**TASK:**
Set down the entries once more, exactly as they are written.

**ENTRIES PROVIDED:**
━━━━━━━━━━
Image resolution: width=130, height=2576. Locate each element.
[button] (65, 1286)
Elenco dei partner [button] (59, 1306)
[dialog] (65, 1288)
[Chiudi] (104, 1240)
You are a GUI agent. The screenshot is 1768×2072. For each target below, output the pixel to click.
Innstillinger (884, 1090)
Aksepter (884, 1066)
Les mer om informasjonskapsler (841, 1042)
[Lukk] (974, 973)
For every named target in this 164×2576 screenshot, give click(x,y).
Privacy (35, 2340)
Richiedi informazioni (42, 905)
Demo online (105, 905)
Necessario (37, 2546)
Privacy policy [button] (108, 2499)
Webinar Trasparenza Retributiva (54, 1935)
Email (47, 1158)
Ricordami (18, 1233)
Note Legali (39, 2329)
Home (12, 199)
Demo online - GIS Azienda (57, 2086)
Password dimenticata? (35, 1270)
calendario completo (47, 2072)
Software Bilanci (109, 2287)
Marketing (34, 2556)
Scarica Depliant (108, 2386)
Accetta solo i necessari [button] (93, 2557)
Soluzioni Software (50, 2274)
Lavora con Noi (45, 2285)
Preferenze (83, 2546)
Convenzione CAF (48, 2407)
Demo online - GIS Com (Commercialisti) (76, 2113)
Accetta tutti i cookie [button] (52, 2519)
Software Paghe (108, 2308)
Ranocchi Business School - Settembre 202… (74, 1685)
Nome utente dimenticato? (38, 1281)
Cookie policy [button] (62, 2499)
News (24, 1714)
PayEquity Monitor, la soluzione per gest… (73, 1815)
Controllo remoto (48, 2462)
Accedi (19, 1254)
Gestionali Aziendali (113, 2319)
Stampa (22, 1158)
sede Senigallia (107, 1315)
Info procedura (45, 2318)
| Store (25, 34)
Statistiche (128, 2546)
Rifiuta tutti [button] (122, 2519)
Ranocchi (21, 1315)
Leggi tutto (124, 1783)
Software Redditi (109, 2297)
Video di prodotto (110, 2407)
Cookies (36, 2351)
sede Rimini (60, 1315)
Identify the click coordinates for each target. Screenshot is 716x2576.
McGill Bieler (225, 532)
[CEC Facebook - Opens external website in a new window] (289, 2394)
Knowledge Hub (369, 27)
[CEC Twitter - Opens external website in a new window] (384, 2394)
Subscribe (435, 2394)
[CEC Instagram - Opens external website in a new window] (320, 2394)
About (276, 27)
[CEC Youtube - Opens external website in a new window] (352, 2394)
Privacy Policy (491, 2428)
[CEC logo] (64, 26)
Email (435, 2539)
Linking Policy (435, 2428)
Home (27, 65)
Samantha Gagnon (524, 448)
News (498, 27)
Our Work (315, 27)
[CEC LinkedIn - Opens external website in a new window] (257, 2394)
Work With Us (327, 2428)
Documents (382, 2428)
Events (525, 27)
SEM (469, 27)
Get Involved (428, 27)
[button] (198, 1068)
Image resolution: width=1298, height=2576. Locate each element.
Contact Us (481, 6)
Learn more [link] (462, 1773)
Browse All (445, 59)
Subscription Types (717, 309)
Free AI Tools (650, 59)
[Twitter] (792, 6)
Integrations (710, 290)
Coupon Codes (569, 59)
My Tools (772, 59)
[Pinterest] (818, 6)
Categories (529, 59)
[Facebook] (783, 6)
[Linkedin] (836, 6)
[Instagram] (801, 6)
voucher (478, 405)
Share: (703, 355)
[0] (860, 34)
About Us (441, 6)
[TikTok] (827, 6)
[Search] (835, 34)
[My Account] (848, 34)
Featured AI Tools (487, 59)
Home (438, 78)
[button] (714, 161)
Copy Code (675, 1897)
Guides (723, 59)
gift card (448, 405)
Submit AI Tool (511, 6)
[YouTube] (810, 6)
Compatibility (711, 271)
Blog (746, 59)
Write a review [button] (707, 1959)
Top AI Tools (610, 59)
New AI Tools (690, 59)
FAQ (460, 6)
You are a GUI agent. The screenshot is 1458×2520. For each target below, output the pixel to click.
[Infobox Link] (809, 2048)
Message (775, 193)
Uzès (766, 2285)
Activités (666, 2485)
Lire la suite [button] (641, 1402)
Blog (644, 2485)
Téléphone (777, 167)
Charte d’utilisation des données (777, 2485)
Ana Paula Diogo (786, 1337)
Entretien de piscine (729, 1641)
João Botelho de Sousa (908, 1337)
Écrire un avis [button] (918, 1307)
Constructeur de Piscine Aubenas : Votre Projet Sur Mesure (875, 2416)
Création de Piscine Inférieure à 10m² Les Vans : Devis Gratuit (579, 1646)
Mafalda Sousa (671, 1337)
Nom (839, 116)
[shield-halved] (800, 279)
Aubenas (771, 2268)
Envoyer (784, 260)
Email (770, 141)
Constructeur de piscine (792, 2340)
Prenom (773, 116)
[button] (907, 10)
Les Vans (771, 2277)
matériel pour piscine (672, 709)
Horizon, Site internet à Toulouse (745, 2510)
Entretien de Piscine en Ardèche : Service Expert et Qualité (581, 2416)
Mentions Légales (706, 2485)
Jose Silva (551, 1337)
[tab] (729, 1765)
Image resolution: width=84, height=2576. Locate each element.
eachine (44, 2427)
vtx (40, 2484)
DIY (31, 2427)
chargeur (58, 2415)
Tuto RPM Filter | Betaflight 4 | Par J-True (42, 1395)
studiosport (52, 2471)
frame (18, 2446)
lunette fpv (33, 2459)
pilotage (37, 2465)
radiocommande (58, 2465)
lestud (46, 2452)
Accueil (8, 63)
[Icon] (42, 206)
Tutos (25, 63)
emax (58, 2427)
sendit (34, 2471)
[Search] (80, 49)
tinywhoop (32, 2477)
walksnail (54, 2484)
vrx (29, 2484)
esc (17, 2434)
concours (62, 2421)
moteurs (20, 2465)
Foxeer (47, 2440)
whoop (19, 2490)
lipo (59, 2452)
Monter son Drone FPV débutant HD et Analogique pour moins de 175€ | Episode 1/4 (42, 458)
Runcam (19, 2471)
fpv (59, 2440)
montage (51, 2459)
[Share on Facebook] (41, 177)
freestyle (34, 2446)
━━━━━━━━━━
**SOLUTION BELOW:**
Image resolution: width=130, height=2576. Locate each element.
[button] (65, 1286)
Elenco dei partner [button] (59, 1306)
[dialog] (65, 1288)
[Chiudi] (104, 1240)
You are a GUI agent. The screenshot is 1768×2072. For each target below, output the pixel to click.
Innstillinger (884, 1090)
Aksepter (884, 1066)
Les mer om informasjonskapsler (841, 1042)
[Lukk] (974, 973)
For every named target in this 164×2576 screenshot, give click(x,y).
Privacy (35, 2340)
Richiedi informazioni (42, 905)
Demo online (105, 905)
Necessario (37, 2546)
Privacy policy [button] (108, 2499)
Webinar Trasparenza Retributiva (54, 1935)
Email (47, 1158)
Ricordami (18, 1233)
Note Legali (39, 2329)
Home (12, 199)
Demo online - GIS Azienda (57, 2086)
Password dimenticata? (35, 1270)
calendario completo (47, 2072)
Software Bilanci (109, 2287)
Marketing (34, 2556)
Scarica Depliant (108, 2386)
Accetta solo i necessari [button] (93, 2557)
Soluzioni Software (50, 2274)
Lavora con Noi (45, 2285)
Preferenze (83, 2546)
Convenzione CAF (48, 2407)
Demo online - GIS Com (Commercialisti) (76, 2113)
Accetta tutti i cookie [button] (52, 2519)
Software Paghe (108, 2308)
Ranocchi Business School - Settembre 202… (74, 1685)
Nome utente dimenticato? (38, 1281)
Cookie policy [button] (62, 2499)
News (24, 1714)
PayEquity Monitor, la soluzione per gest… (73, 1815)
Controllo remoto (48, 2462)
Accedi (19, 1254)
Gestionali Aziendali (113, 2319)
Stampa (22, 1158)
sede Senigallia (107, 1315)
Info procedura (45, 2318)
| Store (25, 34)
Statistiche (128, 2546)
Rifiuta tutti [button] (122, 2519)
Ranocchi (21, 1315)
Leggi tutto (124, 1783)
Software Redditi (109, 2297)
Video di prodotto (110, 2407)
Cookies (36, 2351)
sede Rimini (60, 1315)
Identify the click coordinates for each target. Screenshot is 716x2576.
McGill Bieler (225, 532)
[CEC Facebook - Opens external website in a new window] (289, 2394)
Knowledge Hub (369, 27)
[CEC Twitter - Opens external website in a new window] (384, 2394)
Subscribe (435, 2394)
[CEC Instagram - Opens external website in a new window] (320, 2394)
About (276, 27)
[CEC Youtube - Opens external website in a new window] (352, 2394)
Privacy Policy (491, 2428)
[CEC logo] (64, 26)
Email (435, 2539)
Linking Policy (435, 2428)
Home (27, 65)
Samantha Gagnon (524, 448)
News (498, 27)
Our Work (315, 27)
[CEC LinkedIn - Opens external website in a new window] (257, 2394)
Work With Us (327, 2428)
Documents (382, 2428)
Events (525, 27)
SEM (469, 27)
Get Involved (428, 27)
[button] (198, 1068)
Image resolution: width=1298, height=2576. Locate each element.
Contact Us (481, 6)
Learn more [link] (462, 1773)
Browse All (445, 59)
Subscription Types (717, 309)
Free AI Tools (650, 59)
[Twitter] (792, 6)
Integrations (710, 290)
Coupon Codes (569, 59)
My Tools (772, 59)
[Pinterest] (818, 6)
Categories (529, 59)
[Facebook] (783, 6)
[Linkedin] (836, 6)
[Instagram] (801, 6)
voucher (478, 405)
Share: (703, 355)
[0] (860, 34)
About Us (441, 6)
[TikTok] (827, 6)
[Search] (835, 34)
[My Account] (848, 34)
Featured AI Tools (487, 59)
Home (438, 78)
[button] (714, 161)
Copy Code (675, 1897)
Guides (723, 59)
gift card (448, 405)
Submit AI Tool (511, 6)
[YouTube] (810, 6)
Compatibility (711, 271)
Blog (746, 59)
Write a review [button] (707, 1959)
Top AI Tools (610, 59)
New AI Tools (690, 59)
FAQ (460, 6)
You are a GUI agent. The screenshot is 1458×2520. For each target below, output the pixel to click.
[Infobox Link] (809, 2048)
Message (775, 193)
Uzès (766, 2285)
Activités (666, 2485)
Lire la suite [button] (641, 1402)
Blog (644, 2485)
Téléphone (777, 167)
Charte d’utilisation des données (777, 2485)
Ana Paula Diogo (786, 1337)
Entretien de piscine (729, 1641)
João Botelho de Sousa (908, 1337)
Écrire un avis [button] (918, 1307)
Constructeur de Piscine Aubenas : Votre Projet Sur Mesure (875, 2416)
Création de Piscine Inférieure à 10m² Les Vans : Devis Gratuit (579, 1646)
Mafalda Sousa (671, 1337)
Nom (839, 116)
[shield-halved] (800, 279)
Aubenas (771, 2268)
Envoyer (784, 260)
Email (770, 141)
Constructeur de piscine (792, 2340)
Prenom (773, 116)
[button] (907, 10)
Les Vans (771, 2277)
matériel pour piscine (672, 709)
Horizon, Site internet à Toulouse (745, 2510)
Entretien de Piscine en Ardèche : Service Expert et Qualité (581, 2416)
Mentions Légales (706, 2485)
Jose Silva (551, 1337)
[tab] (729, 1765)
Image resolution: width=84, height=2576. Locate each element.
eachine (44, 2427)
vtx (40, 2484)
DIY (31, 2427)
chargeur (58, 2415)
Tuto RPM Filter | Betaflight 4 | Par J-True (42, 1395)
studiosport (52, 2471)
frame (18, 2446)
lunette fpv (33, 2459)
pilotage (37, 2465)
radiocommande (58, 2465)
lestud (46, 2452)
Accueil (8, 63)
[Icon] (42, 206)
Tutos (25, 63)
emax (58, 2427)
sendit (34, 2471)
[Search] (80, 49)
tinywhoop (32, 2477)
walksnail (54, 2484)
vrx (29, 2484)
esc (17, 2434)
concours (62, 2421)
moteurs (20, 2465)
Foxeer (47, 2440)
whoop (19, 2490)
lipo (59, 2452)
Monter son Drone FPV débutant HD et Analogique pour moins de 175€ | Episode 1/4 (42, 458)
Runcam (19, 2471)
fpv (59, 2440)
montage (51, 2459)
[Share on Facebook] (41, 177)
freestyle (34, 2446)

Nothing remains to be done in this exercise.